Para sustentar a candidatura de um nome do MBL ao Palácio dos Bandeirantes, o grupo menciona a carta-compromisso assinada na época da filiação em que o Podemos se comprometia a garantir legenda aos integrantes, "assegurando aos indicados pelo movimento, especialmente, vagas para disputa dos cargos" de governador, vice, senador e deputado federal e estadual.

Na terça, porém, enquanto Moro fazia postagem em rede social com a sugestão de Renata Abreu como candidata ao governo, Rubinho afirmou à reportagem que não sabia do arranjo proposto, mas evitou polemizar.

"Respeito a Renata. Dadas as circunstâncias, a gente está analisando os caminhos. O documento previa a indicação ao MBL, mas naturalmente podemos dialogar e construir um [outro] nome. Não vejo o nome da Renata de forma negativa", disse o vereador.

Nesta quarta-feira (9), porém, Rubinho afirmou que o tema deve ser objeto de conversa entre o MBL e o partido. Ele pretende usar a carta como argumento em favor de seu grupo.

Kim adota a mesma linha. "Ainda precisamos conversar com o Podemos, porque o acordo inicial era a gente ter a candidatura ao governo", afirma o deputado, para quem a carta continua valendo e a possibilidade da candidatura de Rubinho a governador segue de pé.

Ele pondera que o candidato do MBL ao Executivo iria alavancar a votação da chapa de membros do movimento para o Legislativo.

Assim como a nota de Moro, a ação do Podemos para driblar o MBL e lançar Renata também caiu mal em parte do movimento. Líderes do MBL não acreditam que a deputada levará a candidatura até o fim e cogitam até que a legenda acabe apoiando Rodrigo Garcia (PSDB), como quer uma parte dos prefeitos.

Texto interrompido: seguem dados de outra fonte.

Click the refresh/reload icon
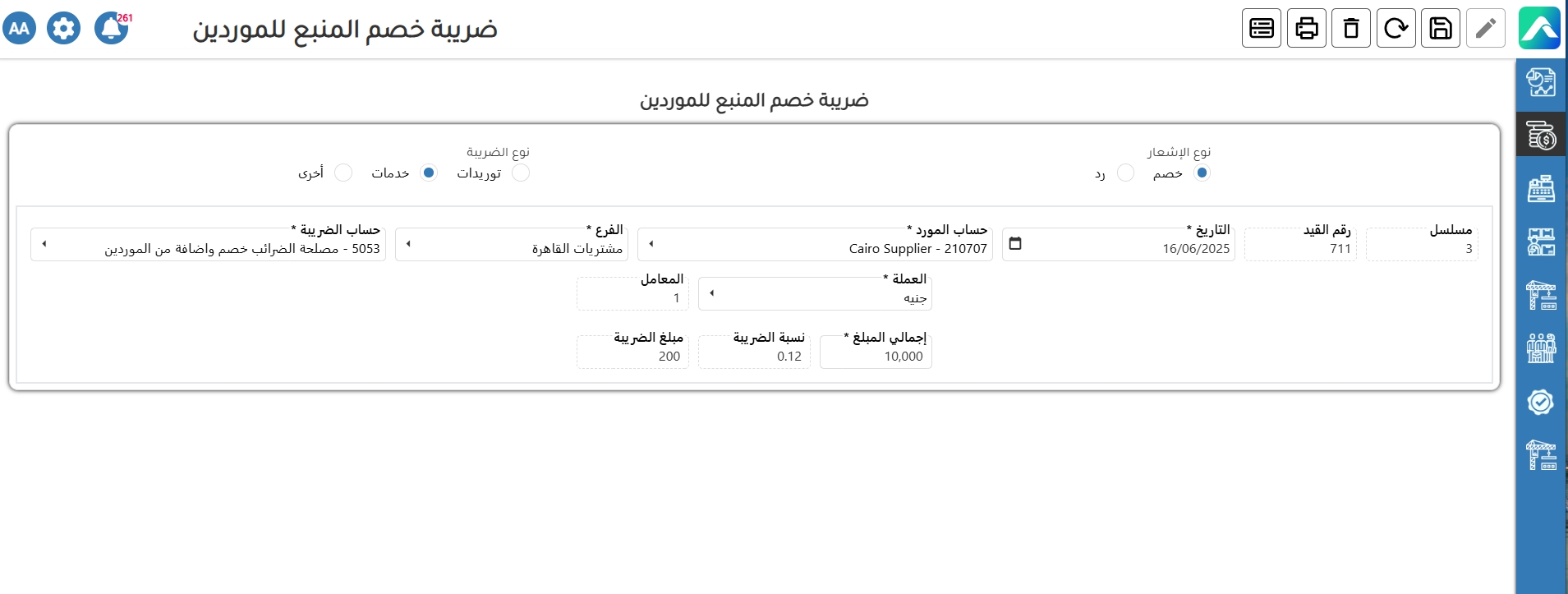tap(1396, 29)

Renan minimiza a questão. "Respeitamos muito o lançamento da candidatura da Renata. É importante que um partido do tamanho do Podemos tenha candidato em São Paulo", diz.

A movimentação pró-Renata também teve o apoio do senador Alvaro Dias (PR), articulador de Moro.

Para assumir a empreitada, a deputada teria que abrir mão de sua tentativa de reeleição. Em nota, a assessoria disse que ela "foi surpreendida com o convite" de Moro, mas neste momento está "focada justamente na montagem dos palanques para a reforçar a candidatura presidencial".

Aliados do ex-juiz reforçaram a mensagem de que os ruídos com o MBL foram solucionados sem traumas e que é natural que o novo quadro eleitoral, sem Arthur, leve a uma rediscussão de acordos.

Para o deputado federal Junior Bozzella (União-SP), entusiasta e articulador da candidatura de Moro, o envolvimento do MBL na campanha continua sendo bem-vindo, ainda que as falas de Arthur tenham sido reprováveis.

"O MBL agrega. Eles são aguerridos, defendem princípios como transparência e retidão, têm militância, atingem o público jovem e possuem capilaridade nas redes sociais. Por mais que tenha havido alguns deslizes no meio do caminho, a participação [do movimento] mais ajuda do que atrapalha", diz.